:: EXTRACTED MATERIAL

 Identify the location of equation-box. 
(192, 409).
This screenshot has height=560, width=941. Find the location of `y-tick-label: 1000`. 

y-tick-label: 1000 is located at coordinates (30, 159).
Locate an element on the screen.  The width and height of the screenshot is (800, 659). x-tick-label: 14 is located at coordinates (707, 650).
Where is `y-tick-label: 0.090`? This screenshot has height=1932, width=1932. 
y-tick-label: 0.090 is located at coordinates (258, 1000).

::::
:: EXTRACTED MATERIAL

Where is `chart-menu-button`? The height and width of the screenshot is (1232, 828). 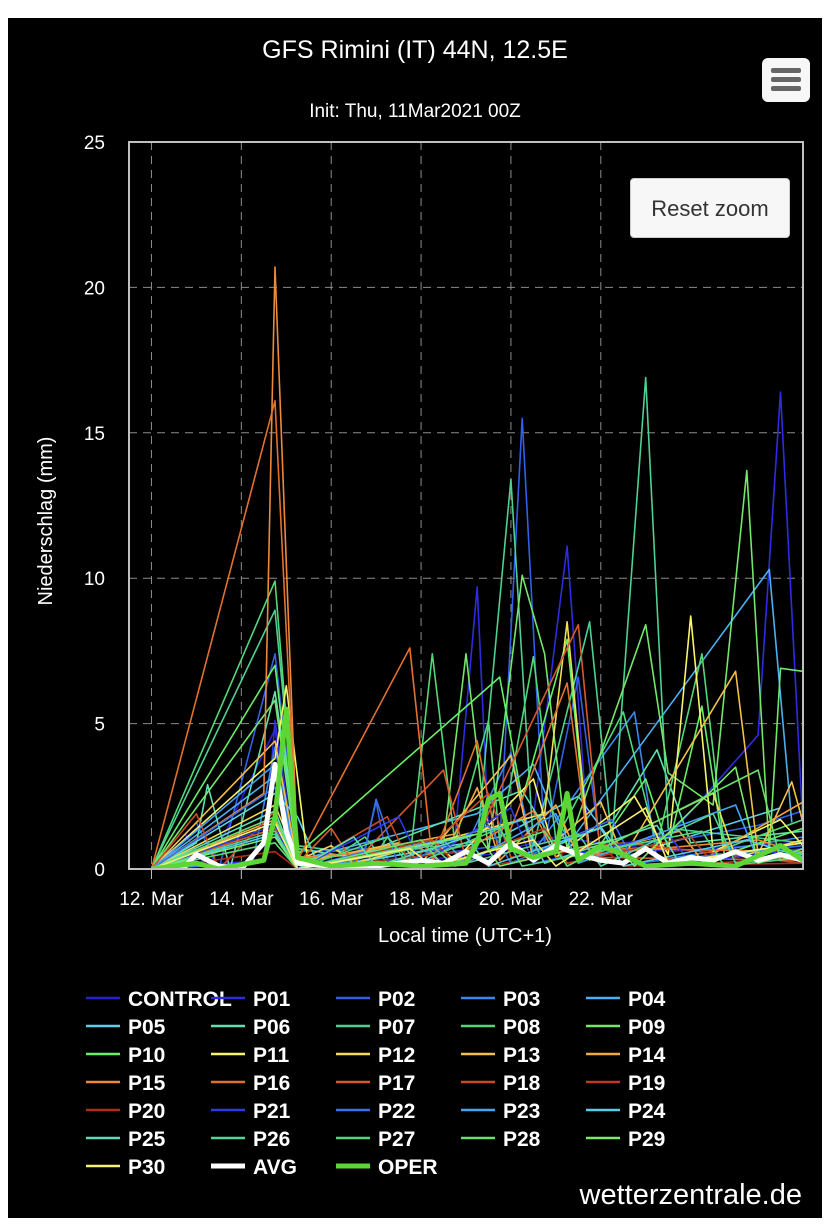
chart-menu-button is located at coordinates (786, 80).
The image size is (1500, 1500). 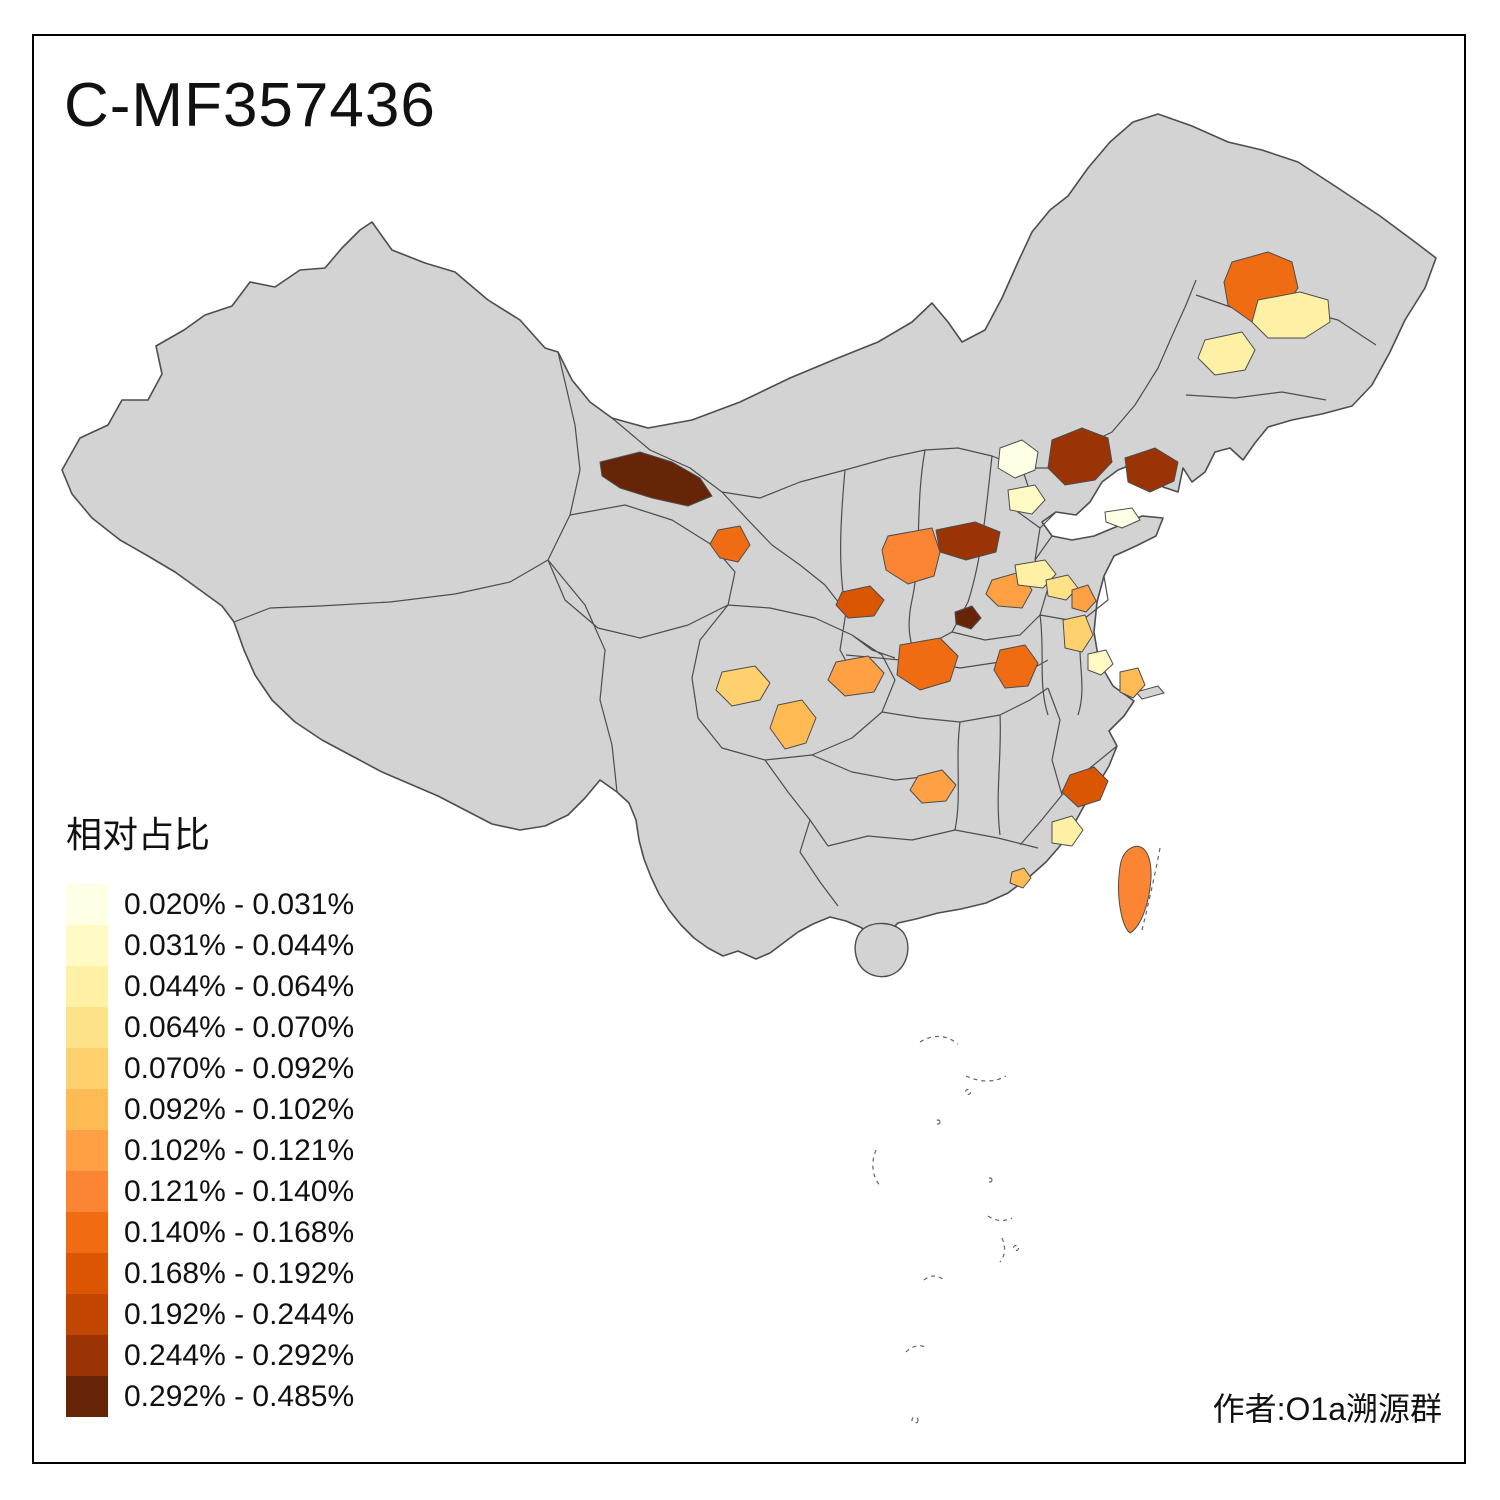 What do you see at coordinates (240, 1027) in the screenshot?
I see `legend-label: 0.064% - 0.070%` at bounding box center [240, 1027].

::::
:: EXTRACTED MATERIAL

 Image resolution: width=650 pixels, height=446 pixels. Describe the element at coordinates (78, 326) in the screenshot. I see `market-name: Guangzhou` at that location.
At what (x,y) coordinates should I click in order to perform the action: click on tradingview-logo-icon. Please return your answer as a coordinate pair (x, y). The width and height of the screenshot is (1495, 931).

::::

◆ **INSTRUCTIONS FOR THE TASK**:
Repeat the lines between the line containing "Locate an element" and the line containing "y-tick-label: 0.090 is", inclusive, exactly as they appear.

◆ **RESPONSE**:
Locate an element on the screen.  The width and height of the screenshot is (800, 659). x-tick-label: 14 is located at coordinates (707, 650).
Where is `y-tick-label: 0.090`? This screenshot has height=1932, width=1932. 
y-tick-label: 0.090 is located at coordinates (258, 1000).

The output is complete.